Swisscom statt Steuerzahler: FDP präsentiert brisanten Armee-Vorschlag
Der Armee mehr Geld geben, indem man die Schuldenbremse torpediert? Wie es inzwischen selbst SVP-Ständerat Werner Salzmann erwägt – mit einer Sonderfinanzierung? Das will die FDP auf keinen Fall. Co-Präsident Benjamin Mühlemann: «Es ist erschreckend, dass inzwischen sogar in der SVP die Idee kursiert, die Schuldenbremse zu lockern.»
Oder eine Erhöhung der Mehrwertsteuer um 0,5 Prozentpunkte für die Armee, wie sie der Bundesrat erwägt? Auch das will die FDP unbedingt verhindern. «Es ist offenbar en vogue, dass man Geld für neue Vorhaben mit Steuererhöhungen aus dem Portemonnaie der Steuerzahler abholen will, wie bei der AHV und bei der Armee», sagt Co-Präsident Mühlemann. «Und das, noch bevor das Parlament seine Hausaufgaben beim Entlastungspaket gemacht hat.» Das verstehe die Bevölkerung nicht. «Sie würde heute eine Erhöhung der Mehrwertsteuer in einer Abstimmung ablehnen.»
Dass die Armee mehr Geld braucht, ist allerdings in der FDP weitgehend unbestritten. «Wir müssen unsere Armee dringend verteidigungsfähig machen, brauchen eine Offensive zur Drohnenabwehr und generell zur Verteidigung gegen Angriffe aus der Luft», sagt FDP-Ständerat und Sicherheitspolitiker Josef Dittli. «Dafür reicht der ordentliche Budgetweg nicht aus. Es braucht nun kreative Finanzierungslösungen.»
Nur: Wie soll das gehen, ohne Steuererhöhung und ohne Lockerung der Schuldenbremse? Daran haben sich bürgerliche Sicherheitspolitiker bisher die Zähne ausgebissen. «Irgendwo muss es weh tun», sagt Ständerat Dittli. «Die Frage ist nur: Wo tut es mehr weh?»
Er hat einen kreativen Weg gesucht, der aus freisinniger Sicht weniger schmerzhaft ist. In seiner Motion «Sicherung strategischer Investitionen für die Armee bis 2035» skizziert Dittli ein Drei-Säulen-Prinzip. Mit ihm will er eine Finanzierungsreserve für strategische Investitionen für die Armee in Rüstung, Infrastruktur und Ausbildung erreichen – in der Höhe von 10 Milliarden Franken.
Dittli hat die Motion am Donnerstag eingereicht. Die FDP-Spitze unterstützt die Ideen des Ständerats, der betont, er präsentiere damit «eine Grundidee». Dittli: «Der Bundesrat soll sie prüfen und auch eigene Vorschläge einbringen.»
Dittlis Drei-Säulen-Prinzip sieht erstens einen Verkauf von Swisscom-Aktien vor. Zweitens soll ein Teil der jährlichen Gewinnausschüttungen der Nationalbank an den Bund für die Armee verwendet werden. Und drittens soll für diese Gelder ein zweckgebundener Fonds geschaffen werden.

GESPEICHERTE DATEN
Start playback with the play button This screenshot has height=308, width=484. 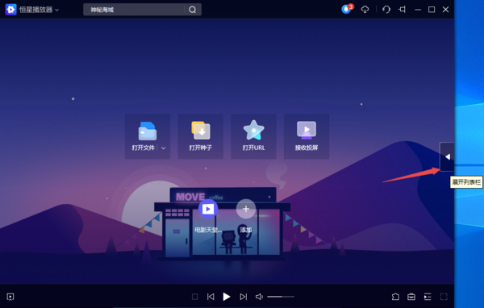pyautogui.click(x=227, y=297)
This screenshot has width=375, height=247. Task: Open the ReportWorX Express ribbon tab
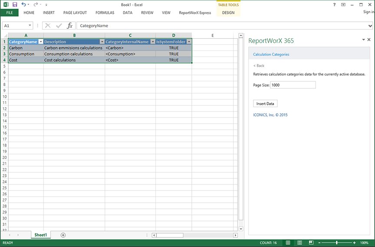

AUFGABE UND VORGABEN
Zitieren Sie aus dem Artikel zur Armeefinanzierung die Stelle, die mit den Worten „Er hat einen“ einsetzt und mit „Fonds geschaffen werden.“ schließt.

ANTWORT ZUR AUFGABE
Er hat einen kreativen Weg gesucht, der aus freisinniger Sicht weniger schmerzhaft ist. In seiner Motion «Sicherung strategischer Investitionen für die Armee bis 2035» skizziert Dittli ein Drei-Säulen-Prinzip. Mit ihm will er eine Finanzierungsreserve für strategische Investitionen für die Armee in Rüstung, Infrastruktur und Ausbildung erreichen – in der Höhe von 10 Milliarden Franken.
Dittli hat die Motion am Donnerstag eingereicht. Die FDP-Spitze unterstützt die Ideen des Ständerats, der betont, er präsentiere damit «eine Grundidee». Dittli: «Der Bundesrat soll sie prüfen und auch eigene Vorschläge einbringen.»
Dittlis Drei-Säulen-Prinzip sieht erstens einen Verkauf von Swisscom-Aktien vor. Zweitens soll ein Teil der jährlichen Gewinnausschüttungen der Nationalbank an den Bund für die Armee verwendet werden. Und drittens soll für diese Gelder ein zweckgebundener Fonds geschaffen werden.